If we already have all the ingredients, an obvious approach would be to attempt to combine the desirable aspects of two color spaces – and exactly this has been done before. Once for example by James O’Leary at Google, who created the HCT (hue, chrome, tone) color space by simply calculating the lightness L* of CIELab and hue and chroma of CAM16-UCS (which is the best at measuring distances) for a color independently. This has the significant downside of having to search for the matching lightness in CAM16-UCS when one wants to convert back to any other color space, which is necessary for displaying the color, a problem for real time graphics applications. And I’d personally argue that hue linearity is more important than uniformity of distance for most applications. However, access to the exact L* allows the use of many tools and guidelines developed with CIELab.  The creator of Oklab, Björn Ottoson, has also published a way to bring the lightness estimate of Oklab closer to that of CIELab by applying a second transfer function to it after conversion (this keeps all other desirable properties intact).

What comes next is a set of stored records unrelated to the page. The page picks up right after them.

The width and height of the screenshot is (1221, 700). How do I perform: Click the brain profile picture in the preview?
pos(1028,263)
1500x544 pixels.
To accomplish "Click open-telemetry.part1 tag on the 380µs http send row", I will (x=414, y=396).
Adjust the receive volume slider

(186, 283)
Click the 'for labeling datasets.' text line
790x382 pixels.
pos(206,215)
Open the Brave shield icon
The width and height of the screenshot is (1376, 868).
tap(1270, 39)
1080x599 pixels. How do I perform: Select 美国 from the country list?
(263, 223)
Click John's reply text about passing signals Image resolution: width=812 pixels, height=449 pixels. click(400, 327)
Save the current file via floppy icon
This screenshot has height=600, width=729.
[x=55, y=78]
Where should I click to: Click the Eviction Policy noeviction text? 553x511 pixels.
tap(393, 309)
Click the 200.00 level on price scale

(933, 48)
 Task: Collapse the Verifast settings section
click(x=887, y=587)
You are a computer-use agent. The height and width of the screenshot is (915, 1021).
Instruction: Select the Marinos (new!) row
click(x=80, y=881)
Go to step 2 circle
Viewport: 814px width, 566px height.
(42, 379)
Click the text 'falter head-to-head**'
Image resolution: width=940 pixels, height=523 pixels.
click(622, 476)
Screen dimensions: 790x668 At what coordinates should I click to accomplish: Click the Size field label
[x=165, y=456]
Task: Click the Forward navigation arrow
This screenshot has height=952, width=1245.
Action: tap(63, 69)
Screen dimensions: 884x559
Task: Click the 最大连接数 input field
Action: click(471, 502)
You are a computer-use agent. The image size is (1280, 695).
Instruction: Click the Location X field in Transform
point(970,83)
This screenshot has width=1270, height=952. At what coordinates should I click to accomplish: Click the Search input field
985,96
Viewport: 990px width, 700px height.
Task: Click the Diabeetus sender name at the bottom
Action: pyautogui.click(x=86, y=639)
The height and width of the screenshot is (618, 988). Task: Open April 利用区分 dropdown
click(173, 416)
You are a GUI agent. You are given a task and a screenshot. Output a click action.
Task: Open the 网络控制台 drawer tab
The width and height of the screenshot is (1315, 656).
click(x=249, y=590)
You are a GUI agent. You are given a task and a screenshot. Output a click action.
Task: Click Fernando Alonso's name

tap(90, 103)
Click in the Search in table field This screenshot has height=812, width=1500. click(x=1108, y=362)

He called the resulting lightness estimate L_r, and the associated new colorspace has often been termed Oklrab accordingly.

We can do better though.

The Math

CIELab’s lightness L* is derived from the CIE XYZ color space as $$ L^{*} = 116 f(Y/Y_{w}) - 16$$ $$f(t) =  \begin{cases} \sqrt[3]{t}, &\text{if } t < \left(\frac{6}{29} \right)^3 \\ \frac{t}{3} \left(\frac{6}{29} \right)^2 + \frac{4}{29} \end{cases}$$ where the Y value of the white point (almost always D65) Y_w is by definition 100. Oklabs lightness is also derived from XYZ and defined as $$L = M_{2, 1*} \left(M_1 \begin{pmatrix} X \\ Y \\ Z \end{pmatrix} \right)^{\frac{1}{3}}.$$ Importantly, the entries in the matrices M₁ and M₂

mean that Oklab’s lightness is also mainly dependent on Y with a smaller contribution of X and almost none from Z. As one of the constriants of Oklab’s derivation they were balanced precisely so that for a white point of D65 normalized to Y=1, the lightness of an achromatic color is the cuberoot of Y down to about floating point errors of 1e-7. This likely motivated the use of an asymptotically linear function with a bump close to zero as the corrective transfer function for L_r in Oklrab. Figure 2 shows the resulting overall transfer function as well as those of the original Oklab and CAM16-UCS.

But since we know Oklab L is the cuberoot of Y for achromatic colors, we can simply cube L, plug it into the formula for L* as Y and get back exactly L* for these colors. To match Oklabs usual scale between 0 to 1, we need to then also divide by 100. I’ve termed the resulting color space Okslab for “standard(ized)” or “star L”. While the difference to Oklrab is relatively small, Oklrab’s lightness is not truly identical to CIELab’s, while this new color space is effectively exact. This becomes apparent when plotting only the deviation from L* as in Figure 3.

So far, we’ve only considered achromatic colors. Since CIELab’s lightness depends only on Y for every color and Oklab’s incorporates X and to a lesser degree Z as well, moving off the grey axis leads to deviations even with the perfectly aligned grey axis of Okslab.